Activity: The reply should be the records repeated exactly, without any images.

..............................

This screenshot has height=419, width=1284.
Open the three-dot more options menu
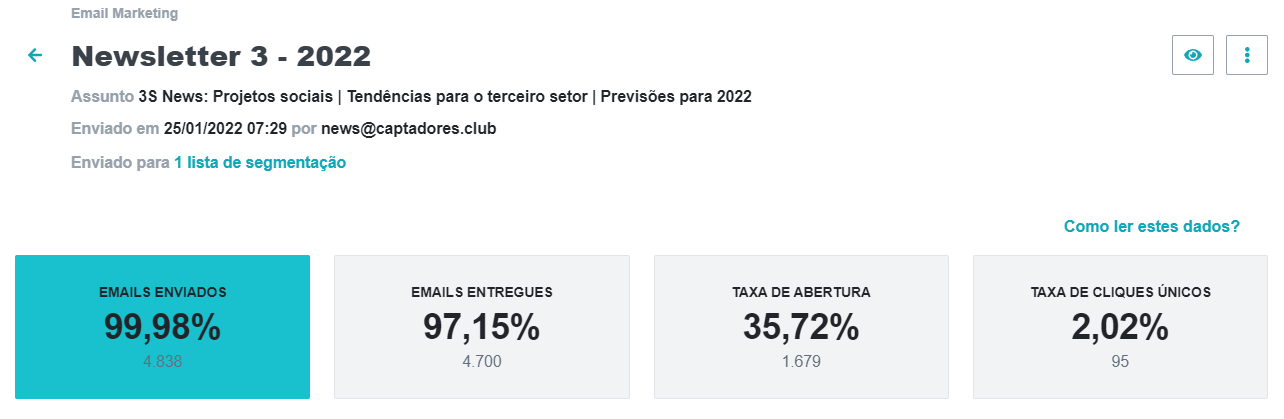click(1247, 55)
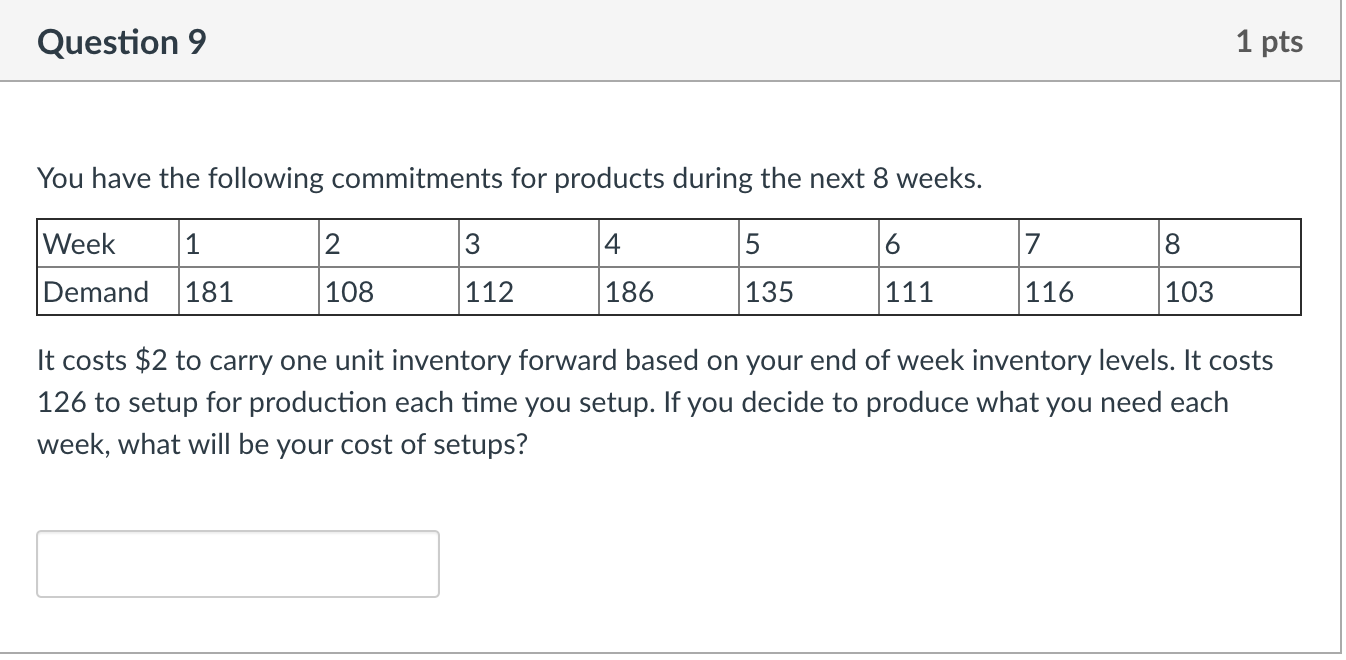
Task: Select the demand value 112
Action: (x=490, y=292)
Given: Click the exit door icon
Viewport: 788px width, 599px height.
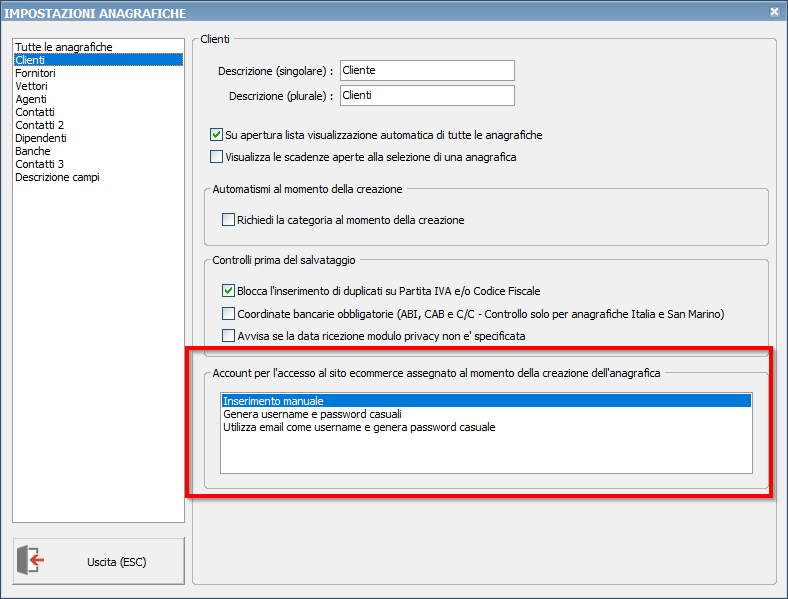Looking at the screenshot, I should click(33, 561).
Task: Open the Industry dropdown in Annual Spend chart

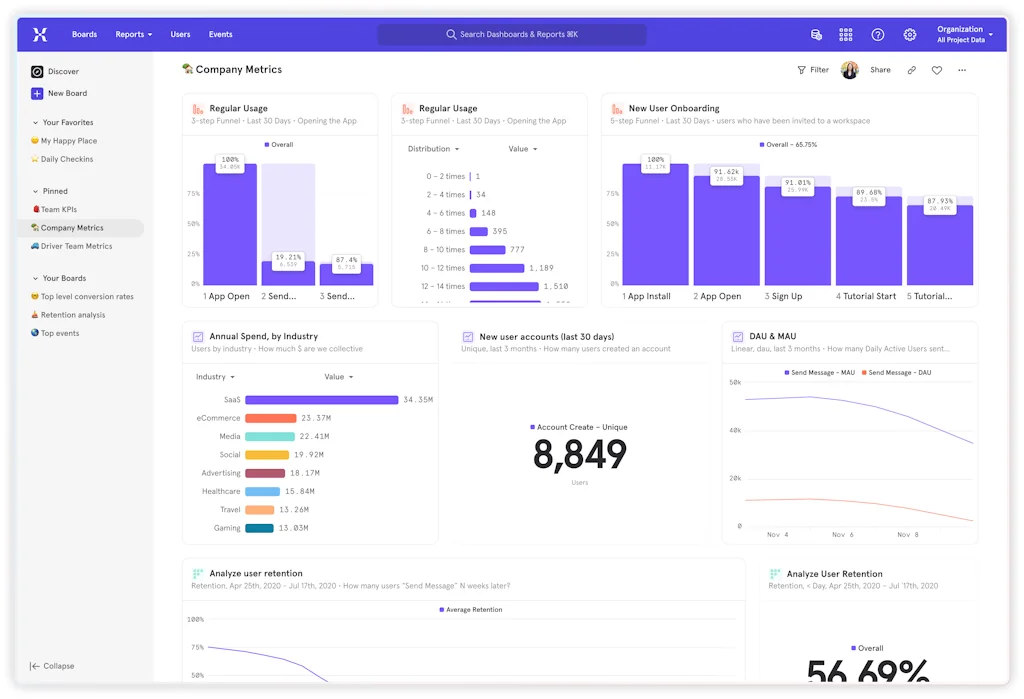Action: [216, 376]
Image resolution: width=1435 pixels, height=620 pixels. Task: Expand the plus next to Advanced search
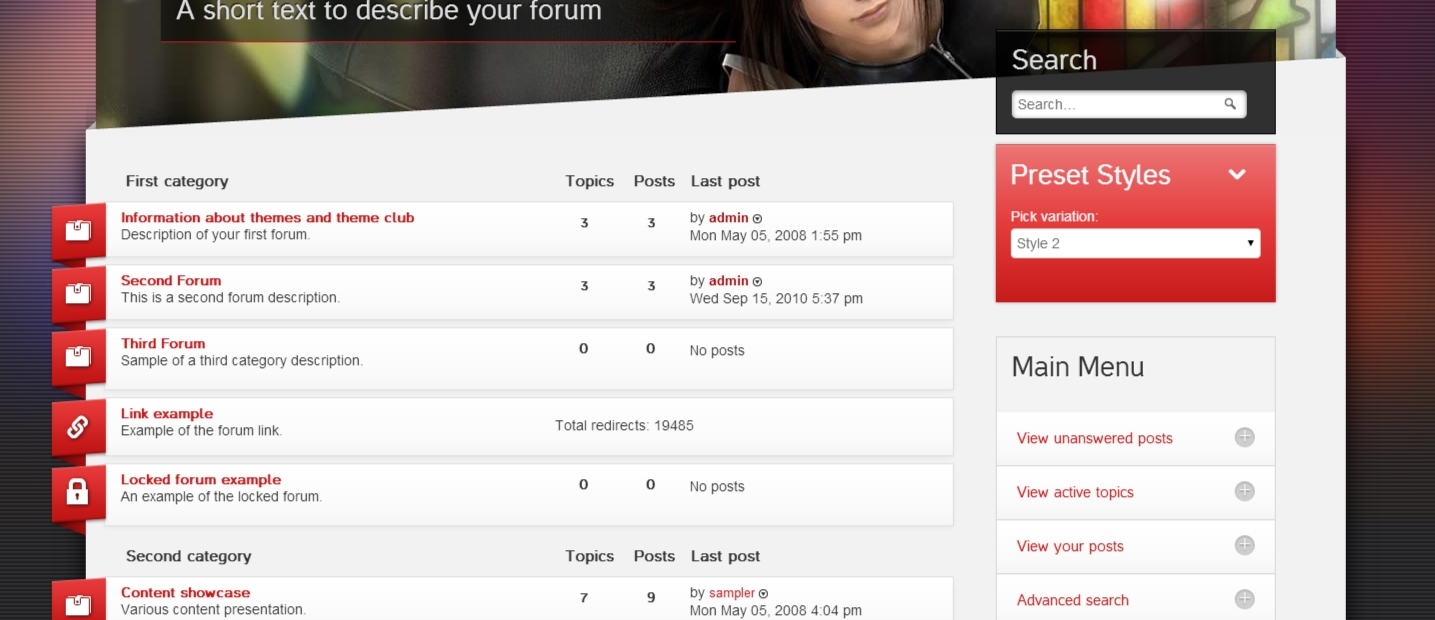pos(1244,599)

..............................

Completed exercise:
This screenshot has height=419, width=1284.
Open the three-dot more options menu
click(1247, 55)
Task: Select the demand value 112
Action: (x=490, y=292)
Given: Click the exit door icon
Viewport: 788px width, 599px height.
Looking at the screenshot, I should click(33, 561).
Task: Open the Industry dropdown in Annual Spend chart

Action: [216, 376]
Image resolution: width=1435 pixels, height=620 pixels. Task: Expand the plus next to Advanced search
pos(1244,599)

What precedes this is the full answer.